## WHAT YOU ARE ASKED TO DO
Rewrite the items starting at the line containing "1372x882 pixels. At" and ending at the line containing "point(151,488)", replacing "source selector" with "field selector" and leaving everything else unchanged.

## DATA IN THIS EXERCISE

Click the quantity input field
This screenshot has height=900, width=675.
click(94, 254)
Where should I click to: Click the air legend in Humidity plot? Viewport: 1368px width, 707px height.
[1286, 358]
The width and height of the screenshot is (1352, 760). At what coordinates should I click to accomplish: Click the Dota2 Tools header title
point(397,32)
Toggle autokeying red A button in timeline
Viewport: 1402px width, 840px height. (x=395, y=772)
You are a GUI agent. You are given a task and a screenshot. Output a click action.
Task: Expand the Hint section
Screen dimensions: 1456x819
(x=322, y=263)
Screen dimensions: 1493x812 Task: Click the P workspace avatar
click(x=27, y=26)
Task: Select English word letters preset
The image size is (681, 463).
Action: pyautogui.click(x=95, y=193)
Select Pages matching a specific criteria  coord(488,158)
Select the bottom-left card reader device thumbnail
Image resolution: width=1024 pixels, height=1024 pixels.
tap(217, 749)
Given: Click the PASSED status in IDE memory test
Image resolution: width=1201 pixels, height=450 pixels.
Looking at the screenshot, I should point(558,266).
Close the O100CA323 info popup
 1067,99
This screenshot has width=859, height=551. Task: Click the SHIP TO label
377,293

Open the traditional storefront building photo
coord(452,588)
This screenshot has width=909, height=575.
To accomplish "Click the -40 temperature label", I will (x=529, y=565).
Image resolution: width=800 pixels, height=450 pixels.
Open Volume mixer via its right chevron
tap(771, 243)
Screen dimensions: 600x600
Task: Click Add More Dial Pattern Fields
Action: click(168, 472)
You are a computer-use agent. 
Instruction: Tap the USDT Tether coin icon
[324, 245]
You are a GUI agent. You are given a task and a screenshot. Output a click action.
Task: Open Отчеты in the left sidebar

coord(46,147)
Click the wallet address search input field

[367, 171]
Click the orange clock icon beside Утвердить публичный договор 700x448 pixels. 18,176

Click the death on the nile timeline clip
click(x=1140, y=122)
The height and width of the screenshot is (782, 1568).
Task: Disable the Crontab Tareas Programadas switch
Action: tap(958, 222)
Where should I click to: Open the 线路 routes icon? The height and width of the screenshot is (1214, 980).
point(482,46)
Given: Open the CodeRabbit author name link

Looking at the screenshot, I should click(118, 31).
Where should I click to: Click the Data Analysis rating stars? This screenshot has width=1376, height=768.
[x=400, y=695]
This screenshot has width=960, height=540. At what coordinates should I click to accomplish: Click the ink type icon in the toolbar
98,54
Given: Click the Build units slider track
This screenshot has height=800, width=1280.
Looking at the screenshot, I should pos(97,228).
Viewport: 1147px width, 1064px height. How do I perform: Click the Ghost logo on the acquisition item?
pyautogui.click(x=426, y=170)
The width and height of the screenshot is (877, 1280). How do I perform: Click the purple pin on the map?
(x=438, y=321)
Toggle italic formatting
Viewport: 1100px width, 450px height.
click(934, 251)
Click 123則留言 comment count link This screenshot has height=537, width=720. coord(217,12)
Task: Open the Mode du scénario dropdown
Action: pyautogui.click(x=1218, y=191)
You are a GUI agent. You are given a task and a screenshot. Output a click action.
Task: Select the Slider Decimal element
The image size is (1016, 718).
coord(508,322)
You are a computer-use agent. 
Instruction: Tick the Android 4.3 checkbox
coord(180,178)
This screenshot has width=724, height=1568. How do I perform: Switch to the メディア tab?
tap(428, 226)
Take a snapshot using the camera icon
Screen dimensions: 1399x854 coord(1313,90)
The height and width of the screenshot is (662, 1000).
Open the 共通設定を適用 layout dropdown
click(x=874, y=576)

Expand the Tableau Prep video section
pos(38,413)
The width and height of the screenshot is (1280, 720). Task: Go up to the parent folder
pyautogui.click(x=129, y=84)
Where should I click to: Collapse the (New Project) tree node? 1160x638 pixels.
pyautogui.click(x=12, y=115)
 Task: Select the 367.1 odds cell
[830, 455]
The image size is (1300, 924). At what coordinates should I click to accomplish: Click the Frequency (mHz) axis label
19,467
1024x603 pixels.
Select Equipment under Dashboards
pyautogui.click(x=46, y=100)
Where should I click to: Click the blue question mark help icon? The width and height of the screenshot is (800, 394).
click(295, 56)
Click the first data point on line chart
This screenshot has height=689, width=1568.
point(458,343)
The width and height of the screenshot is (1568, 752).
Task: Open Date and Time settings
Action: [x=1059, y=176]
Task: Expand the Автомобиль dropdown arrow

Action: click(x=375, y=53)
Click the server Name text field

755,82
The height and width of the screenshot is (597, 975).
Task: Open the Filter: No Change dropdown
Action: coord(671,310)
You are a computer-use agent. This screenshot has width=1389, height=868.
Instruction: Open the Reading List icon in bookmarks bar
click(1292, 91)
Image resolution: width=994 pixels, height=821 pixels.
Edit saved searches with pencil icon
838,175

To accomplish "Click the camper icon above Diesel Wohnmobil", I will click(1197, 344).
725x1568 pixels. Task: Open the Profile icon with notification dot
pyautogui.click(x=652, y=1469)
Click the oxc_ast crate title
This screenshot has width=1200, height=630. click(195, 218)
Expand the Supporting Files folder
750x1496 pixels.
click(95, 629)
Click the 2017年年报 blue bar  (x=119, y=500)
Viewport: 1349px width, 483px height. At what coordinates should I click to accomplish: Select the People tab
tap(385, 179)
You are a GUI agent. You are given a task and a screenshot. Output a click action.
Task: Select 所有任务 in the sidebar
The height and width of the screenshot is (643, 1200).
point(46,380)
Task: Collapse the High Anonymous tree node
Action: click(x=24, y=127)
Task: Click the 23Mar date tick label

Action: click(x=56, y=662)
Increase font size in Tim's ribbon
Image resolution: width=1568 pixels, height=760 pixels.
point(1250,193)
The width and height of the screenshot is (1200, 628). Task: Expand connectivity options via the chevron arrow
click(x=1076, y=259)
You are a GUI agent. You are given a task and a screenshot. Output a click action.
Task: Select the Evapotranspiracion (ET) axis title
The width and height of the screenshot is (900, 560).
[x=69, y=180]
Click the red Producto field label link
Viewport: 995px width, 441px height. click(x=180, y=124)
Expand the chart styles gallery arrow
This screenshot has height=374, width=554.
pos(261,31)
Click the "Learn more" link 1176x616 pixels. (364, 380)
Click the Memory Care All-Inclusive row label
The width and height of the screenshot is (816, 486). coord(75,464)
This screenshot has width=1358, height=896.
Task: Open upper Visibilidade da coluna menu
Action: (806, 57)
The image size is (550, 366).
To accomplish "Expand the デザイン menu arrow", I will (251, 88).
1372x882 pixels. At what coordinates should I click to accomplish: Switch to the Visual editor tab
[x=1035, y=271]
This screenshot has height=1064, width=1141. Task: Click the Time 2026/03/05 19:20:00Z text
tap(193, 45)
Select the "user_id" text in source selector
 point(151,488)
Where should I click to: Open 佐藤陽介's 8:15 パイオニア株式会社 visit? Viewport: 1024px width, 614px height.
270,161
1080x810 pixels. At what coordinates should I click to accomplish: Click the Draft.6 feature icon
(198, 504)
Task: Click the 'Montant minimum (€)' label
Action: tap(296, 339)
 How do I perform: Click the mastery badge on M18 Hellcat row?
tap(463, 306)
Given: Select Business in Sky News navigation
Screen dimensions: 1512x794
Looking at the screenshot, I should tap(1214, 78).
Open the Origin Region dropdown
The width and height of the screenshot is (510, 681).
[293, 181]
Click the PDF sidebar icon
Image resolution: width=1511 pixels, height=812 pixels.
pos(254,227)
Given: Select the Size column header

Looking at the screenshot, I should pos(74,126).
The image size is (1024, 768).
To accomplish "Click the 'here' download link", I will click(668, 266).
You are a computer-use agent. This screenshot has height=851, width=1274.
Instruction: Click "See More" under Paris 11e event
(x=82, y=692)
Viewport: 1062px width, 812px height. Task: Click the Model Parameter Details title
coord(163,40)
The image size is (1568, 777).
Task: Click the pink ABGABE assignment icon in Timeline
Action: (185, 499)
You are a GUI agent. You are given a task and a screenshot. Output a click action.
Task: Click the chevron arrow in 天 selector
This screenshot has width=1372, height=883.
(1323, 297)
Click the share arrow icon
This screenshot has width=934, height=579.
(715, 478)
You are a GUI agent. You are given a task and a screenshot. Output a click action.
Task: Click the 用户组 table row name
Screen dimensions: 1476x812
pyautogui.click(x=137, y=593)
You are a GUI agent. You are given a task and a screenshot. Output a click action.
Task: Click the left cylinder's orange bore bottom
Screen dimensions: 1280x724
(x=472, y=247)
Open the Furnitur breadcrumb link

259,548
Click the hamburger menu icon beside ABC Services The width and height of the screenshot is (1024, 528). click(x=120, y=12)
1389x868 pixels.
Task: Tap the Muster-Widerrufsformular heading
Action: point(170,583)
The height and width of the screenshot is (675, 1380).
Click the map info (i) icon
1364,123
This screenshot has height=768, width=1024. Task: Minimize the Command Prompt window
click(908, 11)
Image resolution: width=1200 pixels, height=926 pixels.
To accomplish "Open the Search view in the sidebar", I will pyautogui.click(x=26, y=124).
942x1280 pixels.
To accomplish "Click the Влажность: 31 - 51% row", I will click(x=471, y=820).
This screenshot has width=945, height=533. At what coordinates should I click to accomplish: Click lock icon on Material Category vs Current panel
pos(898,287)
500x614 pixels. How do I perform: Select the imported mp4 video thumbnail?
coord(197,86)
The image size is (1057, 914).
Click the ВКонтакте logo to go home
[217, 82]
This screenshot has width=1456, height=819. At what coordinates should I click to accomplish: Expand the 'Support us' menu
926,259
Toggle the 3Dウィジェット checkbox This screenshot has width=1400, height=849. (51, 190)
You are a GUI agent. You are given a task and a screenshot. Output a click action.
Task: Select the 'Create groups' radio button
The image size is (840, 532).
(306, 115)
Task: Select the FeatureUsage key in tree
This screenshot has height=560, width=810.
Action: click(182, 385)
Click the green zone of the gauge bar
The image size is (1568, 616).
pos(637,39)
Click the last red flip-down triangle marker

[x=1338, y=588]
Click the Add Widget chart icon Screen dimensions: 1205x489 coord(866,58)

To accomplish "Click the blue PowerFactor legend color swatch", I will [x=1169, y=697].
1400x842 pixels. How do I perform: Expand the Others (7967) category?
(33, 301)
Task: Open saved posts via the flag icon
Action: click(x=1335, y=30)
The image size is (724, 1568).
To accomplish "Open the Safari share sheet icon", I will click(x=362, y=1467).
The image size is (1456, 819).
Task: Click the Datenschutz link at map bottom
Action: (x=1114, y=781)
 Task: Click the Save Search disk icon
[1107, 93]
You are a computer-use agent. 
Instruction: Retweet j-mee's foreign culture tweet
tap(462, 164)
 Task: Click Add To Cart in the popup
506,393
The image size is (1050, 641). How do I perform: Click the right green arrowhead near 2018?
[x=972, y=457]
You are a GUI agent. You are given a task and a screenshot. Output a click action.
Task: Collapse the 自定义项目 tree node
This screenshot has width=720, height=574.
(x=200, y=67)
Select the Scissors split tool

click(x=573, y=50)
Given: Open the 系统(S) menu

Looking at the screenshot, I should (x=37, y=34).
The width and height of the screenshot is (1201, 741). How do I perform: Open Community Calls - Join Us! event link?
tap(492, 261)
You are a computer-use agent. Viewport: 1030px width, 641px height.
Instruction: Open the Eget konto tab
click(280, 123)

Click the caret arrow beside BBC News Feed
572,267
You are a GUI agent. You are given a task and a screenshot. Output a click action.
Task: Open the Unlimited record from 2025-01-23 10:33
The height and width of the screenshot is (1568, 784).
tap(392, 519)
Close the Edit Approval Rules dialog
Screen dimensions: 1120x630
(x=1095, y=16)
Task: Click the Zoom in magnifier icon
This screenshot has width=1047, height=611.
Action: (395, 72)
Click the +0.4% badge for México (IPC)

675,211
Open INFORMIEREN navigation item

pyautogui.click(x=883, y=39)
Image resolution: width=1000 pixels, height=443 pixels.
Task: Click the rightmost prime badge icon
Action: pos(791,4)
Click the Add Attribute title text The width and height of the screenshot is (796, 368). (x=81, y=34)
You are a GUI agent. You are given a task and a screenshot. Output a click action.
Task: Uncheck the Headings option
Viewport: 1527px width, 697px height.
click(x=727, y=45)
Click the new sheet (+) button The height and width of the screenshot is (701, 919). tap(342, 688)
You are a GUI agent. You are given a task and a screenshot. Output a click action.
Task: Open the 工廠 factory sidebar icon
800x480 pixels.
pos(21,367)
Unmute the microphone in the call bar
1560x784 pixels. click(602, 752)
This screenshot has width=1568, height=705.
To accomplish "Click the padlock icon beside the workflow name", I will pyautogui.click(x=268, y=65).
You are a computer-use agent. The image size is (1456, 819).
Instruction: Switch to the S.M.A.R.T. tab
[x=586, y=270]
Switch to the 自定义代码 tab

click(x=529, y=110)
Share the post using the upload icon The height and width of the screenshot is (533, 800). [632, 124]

## WORKED SOLUTION
1372x882 pixels. At what coordinates should I click to accomplish: Switch to the Visual editor tab
[x=1035, y=271]
This screenshot has height=1064, width=1141. Task: Click the Time 2026/03/05 19:20:00Z text
tap(193, 45)
Select the "user_id" text in field selector
 point(151,488)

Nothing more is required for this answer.